Steamhammer’s performance over time
Many will have missed it since the original post was almost a year ago, but today Tully Elliston commented on the Steamhammer 3.1 change list from August 2020:
Tully Elliston: Looking at BASIL win rates, it looks like SH competitive performance dropped visibly after this version.
It does look that way. Here is BASIL’s graph of Steamhammer’s elo for 2020. BASIL throws in the ratings of top bots, which by coincidence is exactly what I want here. The version in question is the red dot on 20 August (delayed from the posting of the change list due to downtime).

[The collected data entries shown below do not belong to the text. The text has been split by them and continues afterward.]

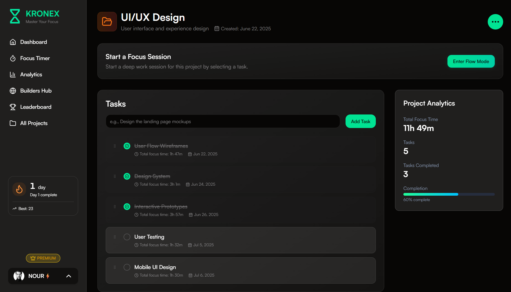Viewport: 511px width, 292px height.
Task: Click drag handle for User Flow Wireframes
Action: click(115, 146)
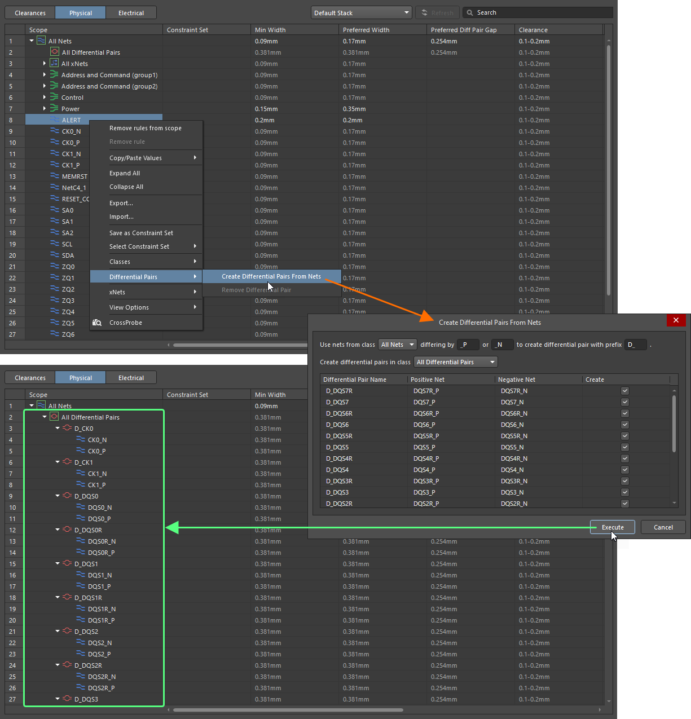Switch to the Electrical tab in top panel
Image resolution: width=691 pixels, height=719 pixels.
(131, 12)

Steamhammer improved slowly but steadily up until around that version hit the server, then more or less held steady while the top bots gradually lifted away. The cause might be the sudden ascendance of Stardust, pushing everyone else down; the theory would be that the other bots on the graph coped better with the killer dragoons. It seems plausible to me, but Stardust is only one opponent and should not have much effect. The cause might be that I had spent a year distracted by other things and worked slowly on Steamhammer. That seems more likely to me. Or it could truly be that a weakness was introduced in this version.
Notice that Steamhammer’s improvement on the graph occurred in between widely-spaced updates. In principle, there are 3 ways that can happen: 1. By chance. 2. By artifacts of the rating system as implemented, because of bots arriving and leaving. You can get elo inflation if bots arrive, lose games and fall in elo to push everybody else up, then are dropped (and BASIL has dropped a lot of bots). 3. By Steamhammer’s opening learning. I think the opening learning is most likely. That opens another hypothesis for why improvement stopped around this version: Maybe, due to weaknesses already inherent in Steamhammer from earlier versions, the learning reached a ceiling and could no longer contribute. This suggests that there may be a bottleneck weakness somewhere, and to make big progress I have to break the bottleneck.

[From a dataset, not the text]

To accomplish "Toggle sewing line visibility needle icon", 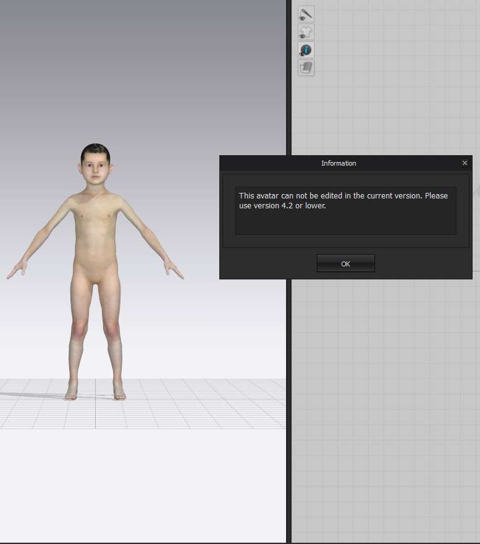I will tap(306, 14).
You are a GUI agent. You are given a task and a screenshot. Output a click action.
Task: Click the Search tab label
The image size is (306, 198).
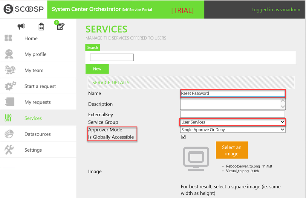tap(93, 48)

Wah, that is a lot of hypotheses. I looked at the long-term elo graphs for a number of bots which have not been updated the whole time, and they all show elo increases. BASIL has elo inflation, which explains some proportion of the elo rise of all bots. It also means that if your elo does not increase, maybe your bot is not staying the same, but getting worse! (We could take an average of non-updated bots and subtract out their elo inflation to get an estimate of true strength over time. There is no reason to expect that the inflation is constant over time.)

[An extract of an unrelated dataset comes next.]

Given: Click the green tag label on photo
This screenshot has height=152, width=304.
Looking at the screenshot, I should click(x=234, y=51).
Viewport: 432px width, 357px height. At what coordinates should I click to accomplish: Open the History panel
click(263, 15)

Here is the same graph starting from 1 January 2019 and continuing until today. BASIL began a little before the start of the graph, but the early period shows startup transients as the initial elos are established, so I left it out.
When I compare Steamhammer to Hao Pan and BananaBrain on this graph, I can make out 3 periods. From the start until about October 2019, Steamhammer was neck-and-neck with them. From then until August 2020 or so, Steamhammer remained behind them; a gap had been opened, and the gap stayed roughly constant over that time. And since that time, Steamhammer has gained elo extremely slowly if at all, and has fallen further behind. Despite bug fixes and demonstrable improvements in some points of play, Steamhammer does not seem to be improving and (accounting for elo inflation) may be deteriorating. It is consistent with the distraction hypothesis, if you assume that I still haven’t recovered... but I think I have.
I suspect that the bottleneck weakness hypothesis is true. After watching many SCHNAIL games, I’ve concluded that Steamhammer’s tactical weaknesses in the midgame are critical. It loses too many units due to bad tactical decisions, must replace the lost combat units to stay safe, and (spending on combat units instead of drones) reaches its lategame economy too late. I suspect that if I fix the bottleneck tactical weaknesses, the other improvements I’ve made will start to show.
It’s hard to be sure, though! Gotta try it and find out.
By the way, I think the big point in these graphs is the relative decline of Krasi0. Krasi0 gained slightly over time, but lost its dominance and now is only another top bot. Subtracting elo inflation, perhaps Krasi0 is no longer improving at all.